Yes, the Beatles are one of those acts that are pretty untouchable; legends of their time and great innovators, while the Wu changed the face of hip-hop, and had instrumentals from the RZA.... 'What good can actually come of this union?' you're most likely asking. As soon as C.R.E.A.M. drops, following a cut-and-paste intro, you breathe a sigh of relief. This is not the dumb-as-hammers mash-up that followed Jay-Z colliding with Linkin Park, or the "Track A + Track B = Track AB" chops that 2Many DJs have made their trademark. Enter the Magical Mystery Chambers rearranges The Beatles' instrumentals into completely new and unrecognisable rhythms, which deserve praise in their own right, and shows no mercy in hacking up the mighty Wu.
Download Here

For the most part the synthesis is succesful, and as a remix album, Enter contains some wicked updates of classic hip-hop. However, it's the attitude behind the album that makes it so appealing - Caruana's love for both acts shines through, especially in his cut-scenes which pit 1960's news broadcasts against the Wu's chop socky heritage.
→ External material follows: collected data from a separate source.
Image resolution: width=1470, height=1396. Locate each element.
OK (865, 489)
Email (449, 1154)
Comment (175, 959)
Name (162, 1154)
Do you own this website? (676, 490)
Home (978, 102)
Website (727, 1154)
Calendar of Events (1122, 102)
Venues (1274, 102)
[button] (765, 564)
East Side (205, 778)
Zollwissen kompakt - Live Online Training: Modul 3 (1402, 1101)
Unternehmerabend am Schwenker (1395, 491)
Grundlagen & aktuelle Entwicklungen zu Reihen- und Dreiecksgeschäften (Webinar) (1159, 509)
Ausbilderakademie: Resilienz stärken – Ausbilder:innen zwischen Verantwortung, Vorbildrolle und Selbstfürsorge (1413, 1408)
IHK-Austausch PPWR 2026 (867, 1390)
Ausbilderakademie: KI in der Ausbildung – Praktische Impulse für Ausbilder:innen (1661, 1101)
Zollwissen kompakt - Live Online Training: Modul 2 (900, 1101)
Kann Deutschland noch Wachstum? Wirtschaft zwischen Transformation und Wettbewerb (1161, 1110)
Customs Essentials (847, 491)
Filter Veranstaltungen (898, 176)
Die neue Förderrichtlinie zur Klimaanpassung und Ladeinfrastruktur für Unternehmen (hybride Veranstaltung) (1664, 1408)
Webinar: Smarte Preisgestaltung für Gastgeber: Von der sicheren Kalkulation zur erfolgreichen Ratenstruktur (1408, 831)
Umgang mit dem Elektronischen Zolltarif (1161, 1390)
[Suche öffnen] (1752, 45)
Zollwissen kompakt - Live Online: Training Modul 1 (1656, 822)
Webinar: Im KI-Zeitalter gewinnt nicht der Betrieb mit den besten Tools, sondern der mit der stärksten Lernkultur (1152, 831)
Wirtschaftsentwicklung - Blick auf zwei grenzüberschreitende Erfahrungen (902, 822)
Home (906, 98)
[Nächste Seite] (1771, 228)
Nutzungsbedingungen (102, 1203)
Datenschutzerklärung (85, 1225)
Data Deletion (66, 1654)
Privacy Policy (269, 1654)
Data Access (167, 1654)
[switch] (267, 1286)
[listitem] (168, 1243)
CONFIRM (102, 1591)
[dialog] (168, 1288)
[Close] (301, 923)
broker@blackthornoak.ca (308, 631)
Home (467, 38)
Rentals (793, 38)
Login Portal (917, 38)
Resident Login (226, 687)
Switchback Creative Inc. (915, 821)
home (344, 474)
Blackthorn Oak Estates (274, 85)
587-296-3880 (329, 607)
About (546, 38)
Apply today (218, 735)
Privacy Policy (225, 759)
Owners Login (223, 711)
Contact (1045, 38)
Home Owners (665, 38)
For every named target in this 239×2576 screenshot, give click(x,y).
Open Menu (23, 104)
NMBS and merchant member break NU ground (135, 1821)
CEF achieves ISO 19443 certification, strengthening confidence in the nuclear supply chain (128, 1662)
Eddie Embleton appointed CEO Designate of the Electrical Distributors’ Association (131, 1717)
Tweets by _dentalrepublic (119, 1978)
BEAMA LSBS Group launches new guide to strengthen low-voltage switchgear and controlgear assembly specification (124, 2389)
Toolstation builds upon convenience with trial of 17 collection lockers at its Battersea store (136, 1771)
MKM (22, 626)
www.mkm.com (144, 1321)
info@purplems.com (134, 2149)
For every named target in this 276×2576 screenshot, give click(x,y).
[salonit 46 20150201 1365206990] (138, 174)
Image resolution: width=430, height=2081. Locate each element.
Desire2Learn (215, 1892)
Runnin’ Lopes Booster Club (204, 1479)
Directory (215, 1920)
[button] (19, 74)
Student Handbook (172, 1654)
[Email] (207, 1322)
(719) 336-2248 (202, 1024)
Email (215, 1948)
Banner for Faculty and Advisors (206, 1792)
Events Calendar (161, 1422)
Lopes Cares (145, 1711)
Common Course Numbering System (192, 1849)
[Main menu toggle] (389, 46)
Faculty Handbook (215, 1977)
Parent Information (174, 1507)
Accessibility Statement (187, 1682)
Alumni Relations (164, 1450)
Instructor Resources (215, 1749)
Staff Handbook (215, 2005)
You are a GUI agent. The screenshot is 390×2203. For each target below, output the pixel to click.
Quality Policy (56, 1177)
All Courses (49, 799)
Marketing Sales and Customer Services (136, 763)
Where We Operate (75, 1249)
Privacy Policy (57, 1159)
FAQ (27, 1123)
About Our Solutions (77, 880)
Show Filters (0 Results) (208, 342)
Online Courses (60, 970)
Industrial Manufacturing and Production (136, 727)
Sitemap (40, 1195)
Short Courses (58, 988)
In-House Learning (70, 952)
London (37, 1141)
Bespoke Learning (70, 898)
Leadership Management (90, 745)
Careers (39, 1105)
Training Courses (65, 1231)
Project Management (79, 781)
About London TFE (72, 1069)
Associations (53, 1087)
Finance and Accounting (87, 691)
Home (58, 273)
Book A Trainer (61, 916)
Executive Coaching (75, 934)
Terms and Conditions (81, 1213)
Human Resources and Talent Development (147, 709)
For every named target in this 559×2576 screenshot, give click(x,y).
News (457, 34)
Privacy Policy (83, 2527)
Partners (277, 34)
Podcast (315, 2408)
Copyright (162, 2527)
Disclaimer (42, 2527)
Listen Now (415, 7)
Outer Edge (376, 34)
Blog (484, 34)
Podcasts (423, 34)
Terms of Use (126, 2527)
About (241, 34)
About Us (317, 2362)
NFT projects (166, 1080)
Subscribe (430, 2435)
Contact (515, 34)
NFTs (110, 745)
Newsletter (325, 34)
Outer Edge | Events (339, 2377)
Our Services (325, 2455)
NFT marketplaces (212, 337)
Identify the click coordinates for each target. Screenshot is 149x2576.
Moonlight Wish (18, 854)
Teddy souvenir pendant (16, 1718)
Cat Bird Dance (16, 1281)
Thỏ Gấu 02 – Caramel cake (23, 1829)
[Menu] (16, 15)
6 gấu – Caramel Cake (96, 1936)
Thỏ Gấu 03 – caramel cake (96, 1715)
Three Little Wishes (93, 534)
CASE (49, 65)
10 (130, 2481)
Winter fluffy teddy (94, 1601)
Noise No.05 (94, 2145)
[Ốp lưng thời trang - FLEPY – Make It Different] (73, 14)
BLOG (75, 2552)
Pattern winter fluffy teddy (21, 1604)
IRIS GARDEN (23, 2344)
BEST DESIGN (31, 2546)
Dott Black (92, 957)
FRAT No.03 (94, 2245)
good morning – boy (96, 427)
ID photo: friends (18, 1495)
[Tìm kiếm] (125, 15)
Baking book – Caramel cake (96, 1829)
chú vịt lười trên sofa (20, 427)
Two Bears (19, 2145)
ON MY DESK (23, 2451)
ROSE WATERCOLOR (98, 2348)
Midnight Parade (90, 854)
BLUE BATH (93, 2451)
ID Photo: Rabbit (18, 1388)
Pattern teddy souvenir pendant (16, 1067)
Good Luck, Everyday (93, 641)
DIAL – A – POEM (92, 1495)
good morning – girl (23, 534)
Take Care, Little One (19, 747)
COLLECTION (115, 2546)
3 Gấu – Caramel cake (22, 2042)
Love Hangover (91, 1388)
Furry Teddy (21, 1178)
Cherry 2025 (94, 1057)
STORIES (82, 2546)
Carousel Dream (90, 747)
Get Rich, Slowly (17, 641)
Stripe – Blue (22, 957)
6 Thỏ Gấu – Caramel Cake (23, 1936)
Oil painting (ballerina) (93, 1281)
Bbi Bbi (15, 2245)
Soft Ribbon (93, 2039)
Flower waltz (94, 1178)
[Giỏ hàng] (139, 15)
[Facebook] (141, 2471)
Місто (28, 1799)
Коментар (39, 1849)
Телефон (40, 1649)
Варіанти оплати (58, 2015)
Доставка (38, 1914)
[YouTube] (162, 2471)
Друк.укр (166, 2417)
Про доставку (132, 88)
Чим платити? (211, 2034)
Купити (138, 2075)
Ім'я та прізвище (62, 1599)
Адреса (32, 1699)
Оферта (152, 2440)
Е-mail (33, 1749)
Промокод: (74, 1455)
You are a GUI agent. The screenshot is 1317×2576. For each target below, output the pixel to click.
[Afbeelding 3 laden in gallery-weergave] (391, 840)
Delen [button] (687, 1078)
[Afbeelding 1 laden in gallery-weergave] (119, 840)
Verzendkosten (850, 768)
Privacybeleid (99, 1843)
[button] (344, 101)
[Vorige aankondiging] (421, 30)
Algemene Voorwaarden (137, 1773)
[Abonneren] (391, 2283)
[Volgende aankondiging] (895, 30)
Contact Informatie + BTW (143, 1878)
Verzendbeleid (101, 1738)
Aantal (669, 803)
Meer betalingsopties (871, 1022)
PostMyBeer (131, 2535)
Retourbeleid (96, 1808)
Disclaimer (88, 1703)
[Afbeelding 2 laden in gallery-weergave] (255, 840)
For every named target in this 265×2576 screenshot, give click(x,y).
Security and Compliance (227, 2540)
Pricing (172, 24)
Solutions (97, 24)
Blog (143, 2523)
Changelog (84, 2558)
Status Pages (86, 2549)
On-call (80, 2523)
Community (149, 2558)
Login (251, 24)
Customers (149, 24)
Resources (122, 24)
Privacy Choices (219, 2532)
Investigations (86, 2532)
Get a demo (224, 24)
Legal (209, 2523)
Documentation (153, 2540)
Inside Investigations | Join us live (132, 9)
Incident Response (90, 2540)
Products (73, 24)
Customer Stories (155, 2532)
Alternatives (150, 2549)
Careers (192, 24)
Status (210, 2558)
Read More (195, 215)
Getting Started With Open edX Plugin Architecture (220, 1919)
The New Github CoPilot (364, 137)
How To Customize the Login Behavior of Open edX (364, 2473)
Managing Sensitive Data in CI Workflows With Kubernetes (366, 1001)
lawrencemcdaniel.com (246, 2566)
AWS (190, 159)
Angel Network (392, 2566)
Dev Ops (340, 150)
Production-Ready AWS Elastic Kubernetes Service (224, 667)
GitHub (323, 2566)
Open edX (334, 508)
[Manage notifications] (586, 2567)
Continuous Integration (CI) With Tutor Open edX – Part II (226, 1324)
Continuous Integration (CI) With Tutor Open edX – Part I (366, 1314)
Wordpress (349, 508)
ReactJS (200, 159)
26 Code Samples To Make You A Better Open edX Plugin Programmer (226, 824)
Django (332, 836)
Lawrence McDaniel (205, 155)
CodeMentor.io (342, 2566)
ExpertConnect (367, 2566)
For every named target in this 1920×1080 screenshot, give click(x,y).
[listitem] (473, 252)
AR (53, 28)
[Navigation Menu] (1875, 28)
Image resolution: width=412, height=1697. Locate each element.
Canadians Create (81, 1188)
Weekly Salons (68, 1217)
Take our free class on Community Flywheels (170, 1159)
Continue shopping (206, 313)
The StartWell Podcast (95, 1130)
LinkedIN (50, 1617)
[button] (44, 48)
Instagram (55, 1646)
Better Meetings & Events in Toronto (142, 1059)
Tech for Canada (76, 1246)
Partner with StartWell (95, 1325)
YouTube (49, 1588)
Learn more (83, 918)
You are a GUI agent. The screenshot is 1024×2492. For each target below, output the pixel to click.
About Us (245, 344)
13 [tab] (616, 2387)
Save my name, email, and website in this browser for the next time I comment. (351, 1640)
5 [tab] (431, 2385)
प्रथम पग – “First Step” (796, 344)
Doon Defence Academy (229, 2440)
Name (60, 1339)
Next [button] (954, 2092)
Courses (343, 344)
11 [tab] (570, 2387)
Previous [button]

Money tracks down the classic interview where the broadcaster asks "are you individually millionaires yet?" and the Fab Four cheekily reply "not yet... a lot of it goes to her Majesty; she's a millionaire." There's interviews with fans, brilliantly cheesy Shaolin Warrior quotes, and occaisonal discourses between the two. As a showcase for Caruana's production abilities, it's flawless, and demonstrates that Caruana is well-versed in old-school beat-burglary and production. Well worth the bandwidth.
Download Here
Dig it.
In other news, I'm getting very into Micoland and Holly Bretton on the Dead Channel 'net label (cheers to Weaponizer for the recommendation), and will get a review up shortly. Massive Attack / Portishead - slow grind electronica colliding with glitch-pop and dub. Nice.